Acral myxoinflammatory fibroblastic sarcoma is an uncommon low grade sarcoma of the hands and feet, first described in 1998 by Montgomery et al and Meis-Kindblom and Kindblom (Mod Pathol 1998;11:384, Am J Surg Pathol 1998;22:911). It is composed of myxoid stroma, inflammation and virocyte-like cells. It is also called inflammatory myxohyaline tumor of the distal extremities with virocyte or Reed-Sternberg-like cells. It affects men and women of all ages with a slow growing mass, usually in the hands or feet (J Cutan Pathol 2008;35:192).

Grossly, it is usually small, multinodular and poorly defined, often involving the joints and tendons. The cut surface is white and gelatinous with fibrous and myxoid zones. The distinctive histologic feature is myxoid extracellular matrix with various types of tumor cells:
  • Epithelioid or spindled: occasionally large with bizarre nuclei and prominent nucleoli resembling viral inclusions or Reed-Sternberg cells
  • Pseudolipoblasts: multivacuolated cells resembling pleomorphic lipoblasts due to cytoplasmic vacuoles containing myxoid material
  • Giant cells with emperipolesis: minimal mitotic activity (0 - 1 MF/10 HPF), no atypical forms, no / rare necrosis.
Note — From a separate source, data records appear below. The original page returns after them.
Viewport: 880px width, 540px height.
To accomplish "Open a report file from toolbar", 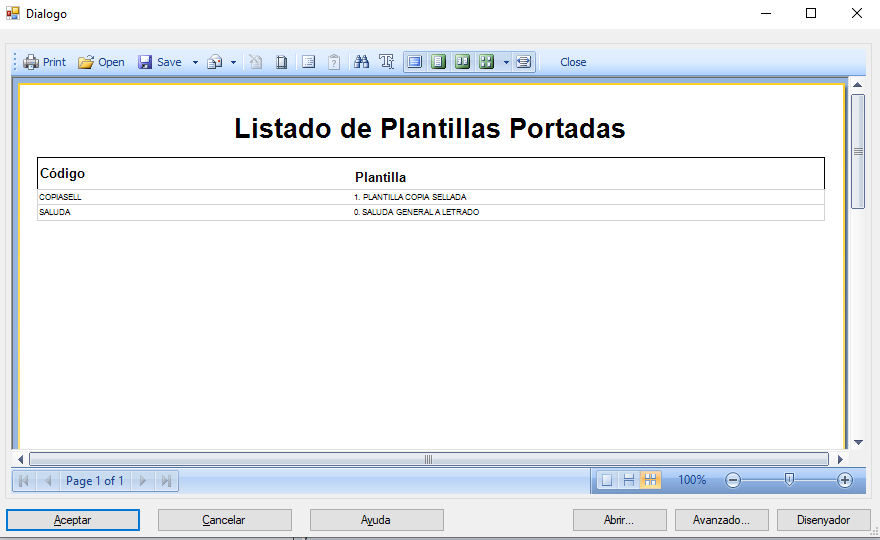I will pos(101,62).
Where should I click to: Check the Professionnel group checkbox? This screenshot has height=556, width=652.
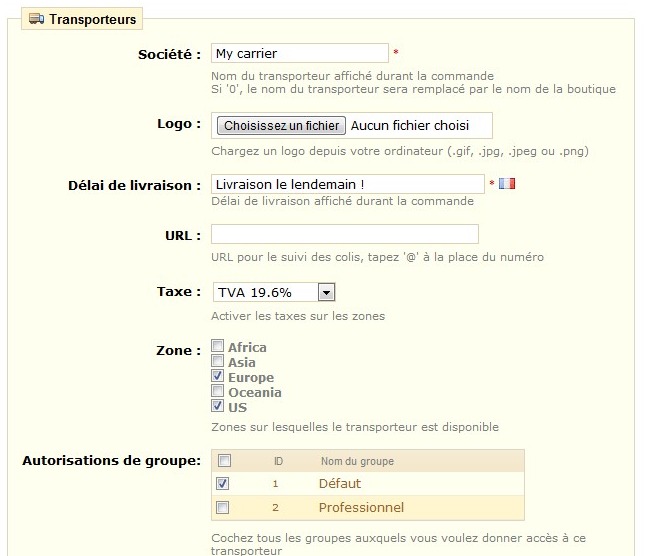[222, 507]
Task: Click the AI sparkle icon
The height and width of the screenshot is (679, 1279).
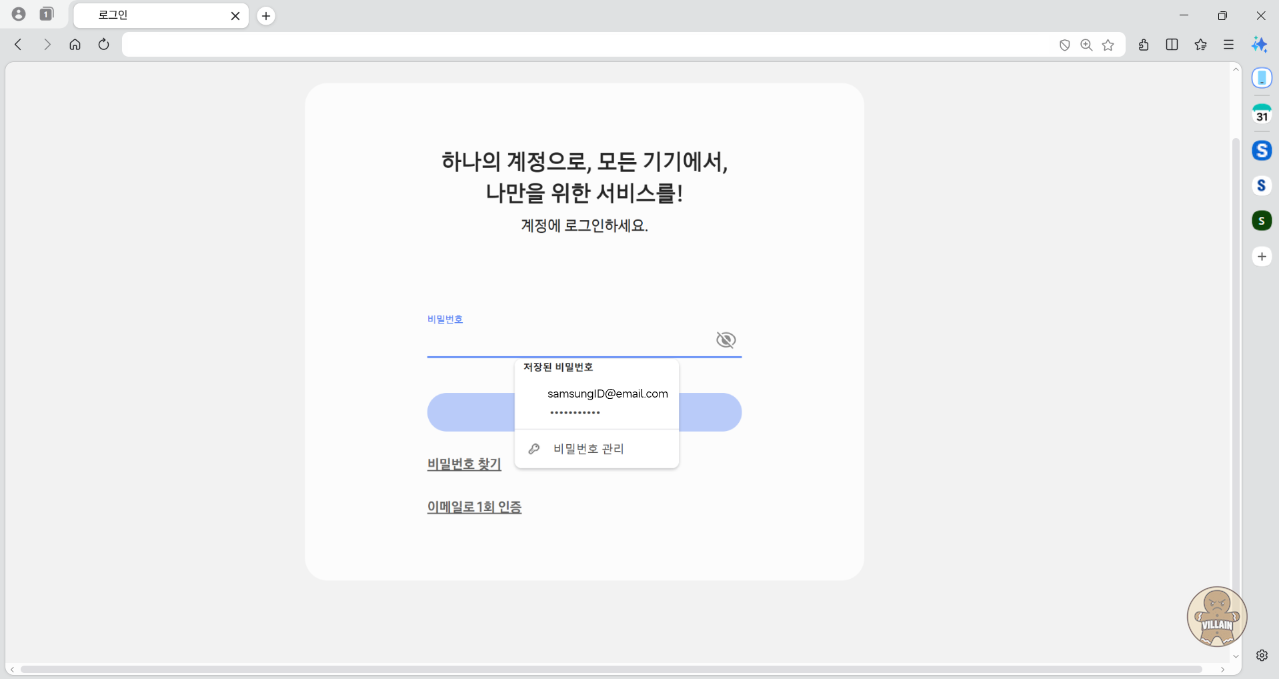Action: coord(1259,45)
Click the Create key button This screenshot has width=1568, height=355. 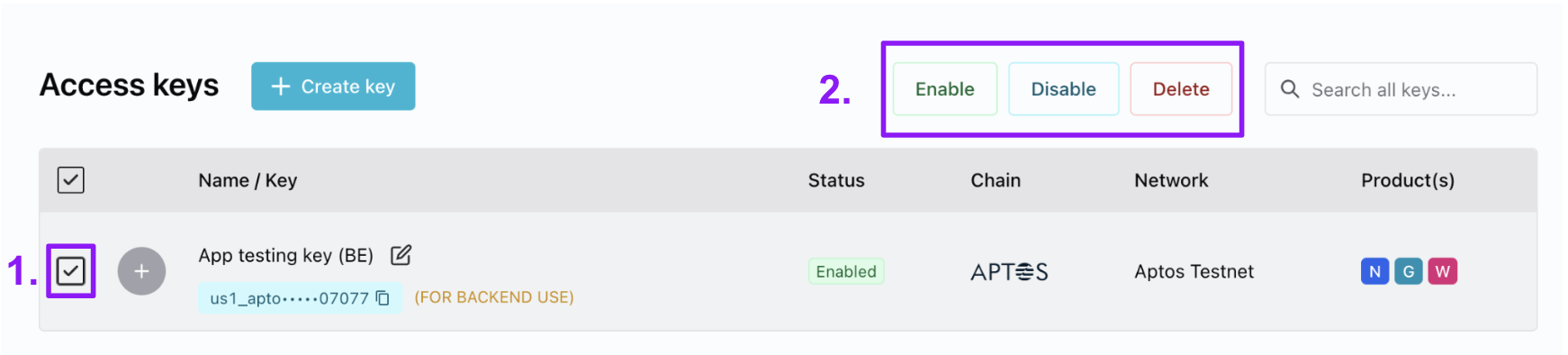click(x=333, y=86)
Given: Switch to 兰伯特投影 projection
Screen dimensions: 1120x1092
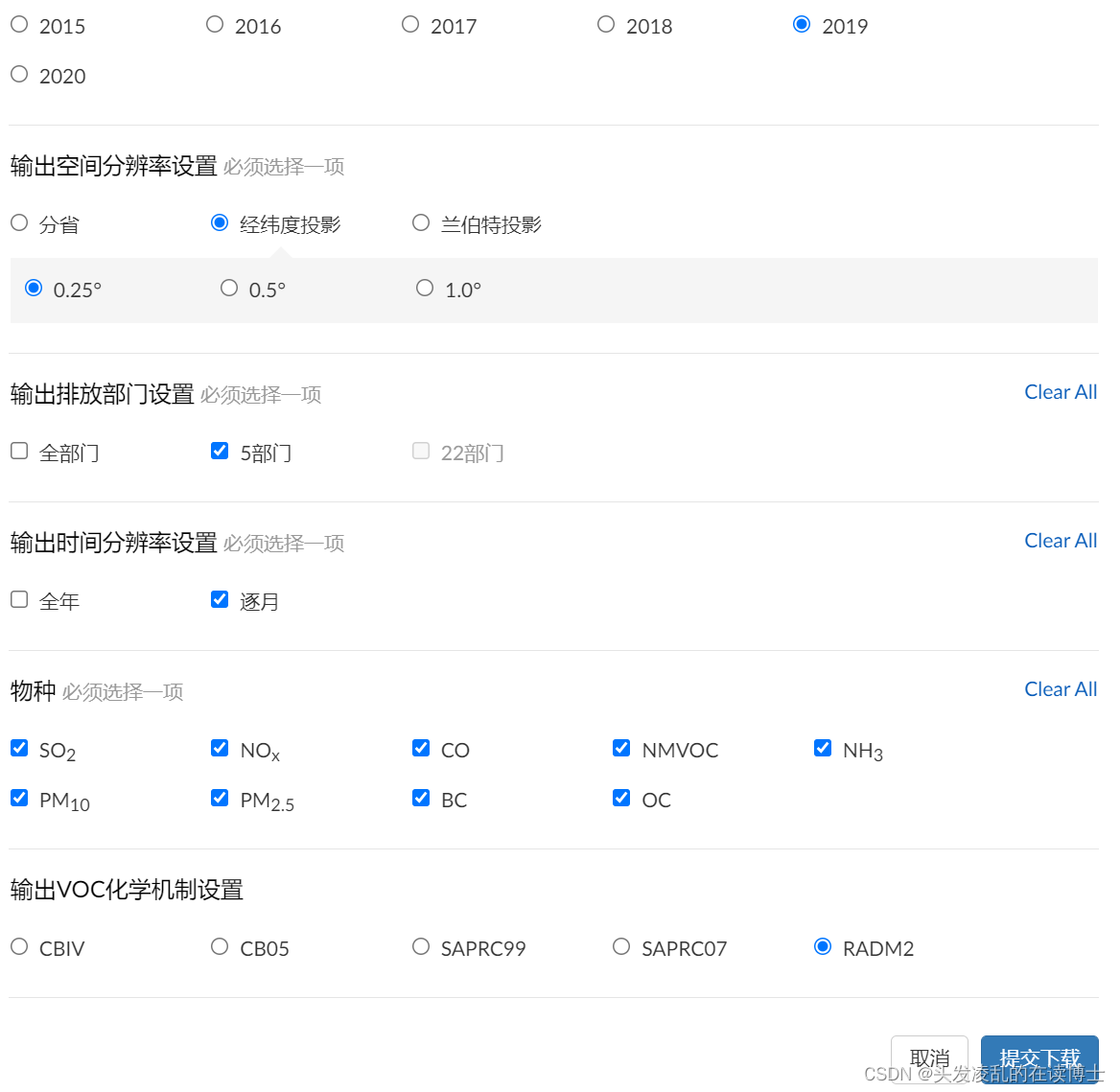Looking at the screenshot, I should [420, 221].

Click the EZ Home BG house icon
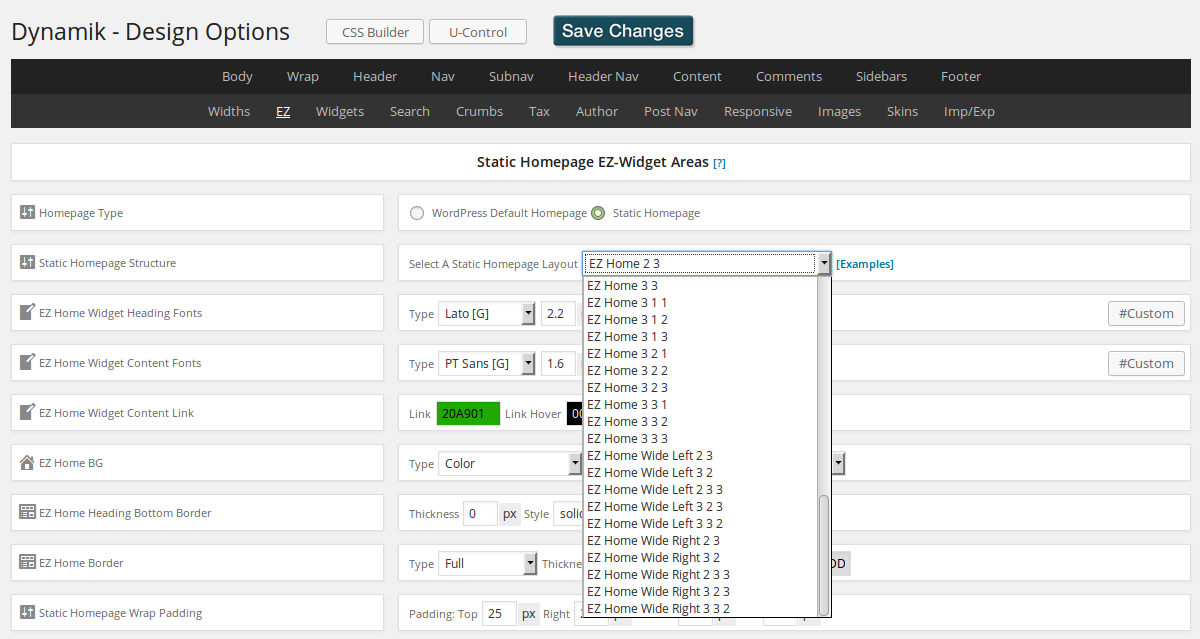(28, 463)
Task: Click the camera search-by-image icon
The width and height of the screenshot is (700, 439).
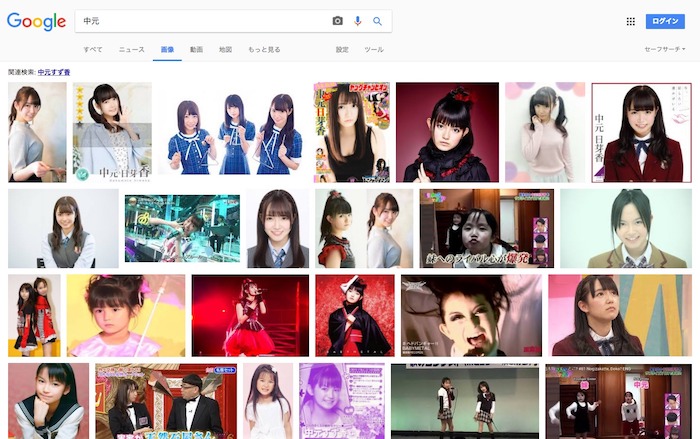Action: [x=337, y=21]
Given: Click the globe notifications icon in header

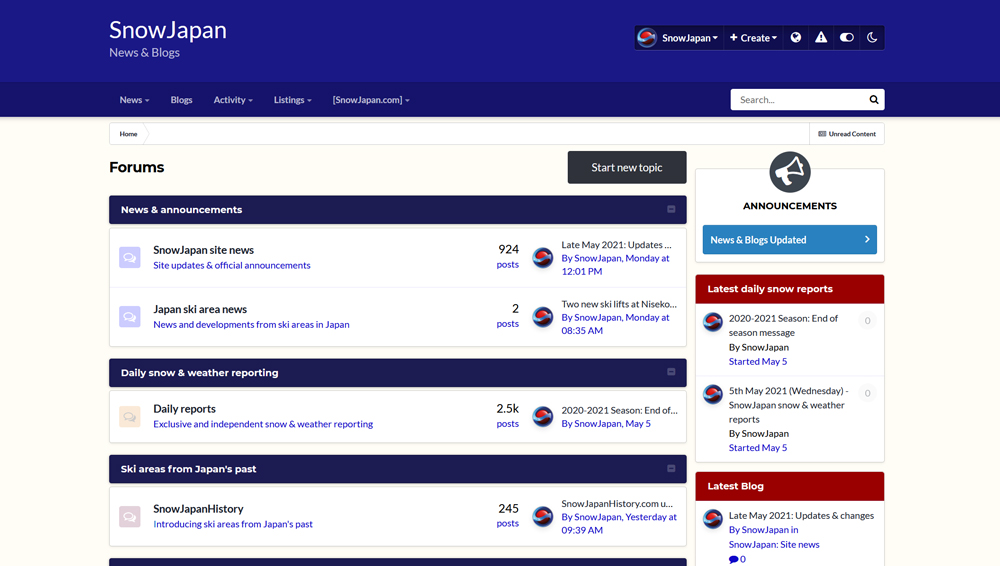Looking at the screenshot, I should pos(796,38).
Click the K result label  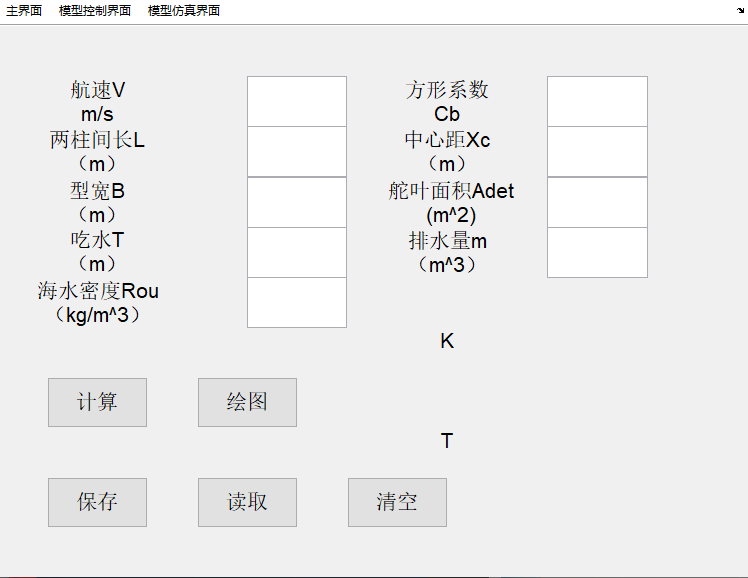coord(447,341)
In addition, there are acute or chronic inflammatory cells and areas of fibrosis or hyalinized stroma. Recently a consistent translocation t(1;10) with rearrangements of TGFBR3 and MGEA5 was found in both myxoinflammatory fibroblastic sarcoma and hemosiderotic fibrolipomatous tumor, suggesting a shared pathogenetic relationship (Genes Chromosomes Cancer 2011;50:757).

The differential diagnosis includes:
  • Epithelioid sarcoma: most cells are round with dense eosinophilic cytoplasm, strongly keratin+, loss of INI1 (SMARCB)
  • Hodgkin lymphoma: lacks giant cells and lipoblast-like cells, tumor cells have different staining patterns (CD15+ and CD30+ in classic Hodgkin lymphoma)
  • Myxofibrosarcoma: (formerly called myxoid MFH); rare in soft tissues of hands and feet, more frequent mitotic figures with atypical forms, no inflammatory infiltrate
  • Pleomorphic liposarcoma: true pleomorphic lipoblasts, rare in soft tissues of hands and feet, more frequent mitotic figures with atypical forms, no inflammatory infiltrate
  • Rosai-Dorfman disease: emperipolesis, but no intranuclear viral-like inclusions, S100+, usually not myxoid
  • Tenosynovitis: no enlarged atypical cells

Treatment is wide local excision with or without radiation therapy. Acral myxoinflammatory fibroblastic sarcoma frequently recurs locally but distant metastases are rare (Am J Surg Pathol 2014;38:1).